Observe sandhill cranes in the wild with free DWR-hosted events

Things To Do In Utah

Courtesy of The Utah Division of Wildlife Resources

VERNAL, Utah (ABC4) – As the weather cools down now that autumn is officially here, what better way to enjoy the new season than spending time outdoors with wildlife?

The Utah Division of Wildlife Resources (DWR) is hosting free viewing events to witness the majestic sandhill cranes in their natural habitat. The events take place this weekend on Saturday, October 2 with two free viewing events — one in the morning from 7 a.m. – 9 a.m. and one in the evening from 5 p.m. – 7 p.m.

Sandhill cranes are unique for their dancing and courtship rituals, says DWR. The dance can involve wing-flapping, bowing, and jumping. They might also throw a stick or some plants into the air, says the National Wildlife Foundation.

The large cranes have unique physical attributes that make them easy to spot. Typically, they have white cheeks with a bright red patch on their forehead. Their feathers are mostly gray, but can sometimes appear reddish-brown due to mud-rubbing when grooming their feathers.

Sandhill cranes also stand about three to four feet tall with a wingspan stretching over five feet, according to the National Wildlife Foundation. They also have a very distinctive call.

“They have loud voices that can be heard up to 2.5 miles away,” says Anthony Christianson, DWR Northeastern Region Events Coordinator.

Sandhill cranes like using their extra long legs as defense mechanisms, kicking their predator with wild strokes. Typically, these cranes lay two eggs in the spring, spend the first winter together with their baby, then separate the following spring.

Learn more about these special birds and witness them with your very own eyes at the free DWR event this Saturday, October 2. DWR will have binoculars and spotting scopes on hand but recommends bringing your own if you have them. While the viewing event is free, participants are asked to register for it on Eventbrite. Attendees will be driving to different viewing spots throughout the tour.

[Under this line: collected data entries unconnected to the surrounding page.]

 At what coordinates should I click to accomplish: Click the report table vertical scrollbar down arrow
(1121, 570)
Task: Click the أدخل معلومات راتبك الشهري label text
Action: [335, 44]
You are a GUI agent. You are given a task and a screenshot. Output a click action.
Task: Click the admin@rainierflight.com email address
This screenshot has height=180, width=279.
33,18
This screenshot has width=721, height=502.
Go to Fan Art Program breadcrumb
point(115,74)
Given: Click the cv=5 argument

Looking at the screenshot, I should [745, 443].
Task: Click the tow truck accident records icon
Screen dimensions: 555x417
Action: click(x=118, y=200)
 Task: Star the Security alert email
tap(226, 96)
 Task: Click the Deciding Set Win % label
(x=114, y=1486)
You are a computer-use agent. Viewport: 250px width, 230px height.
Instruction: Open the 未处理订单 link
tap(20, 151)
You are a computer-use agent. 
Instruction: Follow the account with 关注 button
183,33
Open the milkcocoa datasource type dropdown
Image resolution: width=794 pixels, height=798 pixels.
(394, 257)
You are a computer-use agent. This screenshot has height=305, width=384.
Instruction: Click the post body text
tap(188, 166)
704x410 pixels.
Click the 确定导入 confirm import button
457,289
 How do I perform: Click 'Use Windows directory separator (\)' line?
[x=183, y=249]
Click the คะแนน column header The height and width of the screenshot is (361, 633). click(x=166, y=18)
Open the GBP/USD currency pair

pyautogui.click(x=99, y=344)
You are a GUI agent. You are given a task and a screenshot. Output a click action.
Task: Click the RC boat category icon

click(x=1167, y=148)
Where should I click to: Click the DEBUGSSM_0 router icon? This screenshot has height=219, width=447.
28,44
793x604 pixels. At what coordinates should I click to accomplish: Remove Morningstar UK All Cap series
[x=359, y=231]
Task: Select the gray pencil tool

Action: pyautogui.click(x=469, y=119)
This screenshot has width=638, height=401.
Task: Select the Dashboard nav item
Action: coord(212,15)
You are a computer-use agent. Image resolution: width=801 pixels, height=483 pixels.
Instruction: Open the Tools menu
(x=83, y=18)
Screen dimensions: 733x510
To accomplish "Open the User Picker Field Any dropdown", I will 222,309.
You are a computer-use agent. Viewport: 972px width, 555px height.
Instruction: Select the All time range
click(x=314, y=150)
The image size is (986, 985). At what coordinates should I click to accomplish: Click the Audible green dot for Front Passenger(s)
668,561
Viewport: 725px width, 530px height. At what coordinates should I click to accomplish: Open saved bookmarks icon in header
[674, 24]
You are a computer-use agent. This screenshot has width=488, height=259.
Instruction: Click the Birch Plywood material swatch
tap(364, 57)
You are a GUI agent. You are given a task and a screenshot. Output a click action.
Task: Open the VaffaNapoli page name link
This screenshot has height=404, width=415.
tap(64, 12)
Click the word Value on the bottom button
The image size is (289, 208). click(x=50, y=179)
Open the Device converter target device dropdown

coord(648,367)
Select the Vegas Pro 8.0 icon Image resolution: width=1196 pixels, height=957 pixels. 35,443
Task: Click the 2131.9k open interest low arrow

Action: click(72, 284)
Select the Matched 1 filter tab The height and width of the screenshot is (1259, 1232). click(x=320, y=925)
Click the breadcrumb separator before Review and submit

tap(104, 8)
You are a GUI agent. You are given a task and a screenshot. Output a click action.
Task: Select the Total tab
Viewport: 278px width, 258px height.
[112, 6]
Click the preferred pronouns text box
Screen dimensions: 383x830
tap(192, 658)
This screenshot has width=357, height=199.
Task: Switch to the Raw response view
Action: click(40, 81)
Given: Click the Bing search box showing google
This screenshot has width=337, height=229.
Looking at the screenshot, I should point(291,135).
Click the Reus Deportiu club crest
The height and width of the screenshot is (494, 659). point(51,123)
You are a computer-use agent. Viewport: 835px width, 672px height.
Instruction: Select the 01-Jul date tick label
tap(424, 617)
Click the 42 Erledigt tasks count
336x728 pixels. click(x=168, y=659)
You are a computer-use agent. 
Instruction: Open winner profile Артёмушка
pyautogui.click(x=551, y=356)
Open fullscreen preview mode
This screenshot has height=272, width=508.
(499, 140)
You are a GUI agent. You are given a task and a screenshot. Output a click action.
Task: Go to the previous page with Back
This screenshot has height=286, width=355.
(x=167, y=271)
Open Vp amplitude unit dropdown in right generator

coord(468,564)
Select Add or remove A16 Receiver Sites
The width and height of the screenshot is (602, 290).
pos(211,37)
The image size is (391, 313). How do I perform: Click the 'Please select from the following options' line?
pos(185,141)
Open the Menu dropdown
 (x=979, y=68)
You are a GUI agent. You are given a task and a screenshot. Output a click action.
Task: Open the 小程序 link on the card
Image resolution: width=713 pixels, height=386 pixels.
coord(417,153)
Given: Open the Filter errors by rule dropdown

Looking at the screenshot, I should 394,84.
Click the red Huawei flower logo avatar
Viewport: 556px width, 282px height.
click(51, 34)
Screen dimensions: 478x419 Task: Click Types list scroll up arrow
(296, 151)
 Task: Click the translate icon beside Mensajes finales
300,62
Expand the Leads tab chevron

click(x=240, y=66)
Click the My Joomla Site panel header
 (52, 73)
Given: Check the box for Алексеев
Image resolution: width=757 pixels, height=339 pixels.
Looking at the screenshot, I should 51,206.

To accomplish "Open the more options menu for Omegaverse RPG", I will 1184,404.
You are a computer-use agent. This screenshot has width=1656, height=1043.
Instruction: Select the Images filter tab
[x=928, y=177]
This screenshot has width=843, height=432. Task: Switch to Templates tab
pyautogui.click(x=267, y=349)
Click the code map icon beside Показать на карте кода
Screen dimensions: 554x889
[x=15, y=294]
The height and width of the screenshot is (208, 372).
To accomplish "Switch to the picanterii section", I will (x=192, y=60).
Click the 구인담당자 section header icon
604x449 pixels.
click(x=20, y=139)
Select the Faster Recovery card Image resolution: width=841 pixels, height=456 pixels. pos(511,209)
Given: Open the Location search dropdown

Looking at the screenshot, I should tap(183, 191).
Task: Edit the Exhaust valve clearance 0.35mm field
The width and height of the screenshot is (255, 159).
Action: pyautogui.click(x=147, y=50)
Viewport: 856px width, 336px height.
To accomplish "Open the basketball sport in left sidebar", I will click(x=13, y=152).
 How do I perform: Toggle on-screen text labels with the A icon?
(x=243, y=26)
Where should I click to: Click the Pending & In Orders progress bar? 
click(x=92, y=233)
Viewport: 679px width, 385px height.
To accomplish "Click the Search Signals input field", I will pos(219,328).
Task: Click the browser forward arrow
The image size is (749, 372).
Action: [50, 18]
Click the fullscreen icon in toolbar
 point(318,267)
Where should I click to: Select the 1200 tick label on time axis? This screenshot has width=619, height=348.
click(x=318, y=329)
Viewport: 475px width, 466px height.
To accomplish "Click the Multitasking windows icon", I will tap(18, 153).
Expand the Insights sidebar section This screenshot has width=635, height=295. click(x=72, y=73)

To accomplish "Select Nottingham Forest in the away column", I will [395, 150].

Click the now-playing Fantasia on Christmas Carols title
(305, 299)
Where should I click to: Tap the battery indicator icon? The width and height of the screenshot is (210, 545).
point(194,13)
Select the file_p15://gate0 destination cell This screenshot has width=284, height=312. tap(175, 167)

The first auto tour runs from 7 a.m. – 9 a.m. Participants will meet at the Jensen Nature Park at 8775 E. 6000 South in Jensen and will later drive to fields near the Green River in Jensen.

The second auto tour runs from 5 p.m – 7 p.m. Participants will meet at the commuter parking lot at the intersection of Highway 40 and State Route 88 (the turnoff to the Ouray National Wildlife Refuge) located between Vernal and Roosevelt. The tour will then head to the cranes’ roosting grounds at Pelican Lake and the Ouray National Wildlife Refuge.

“You’ll have no problem identifying the cranes,” says Christianson. “They have a crimson crown and gray body and at about 4 feet tall, they’re one of the largest migratory birds in the world.”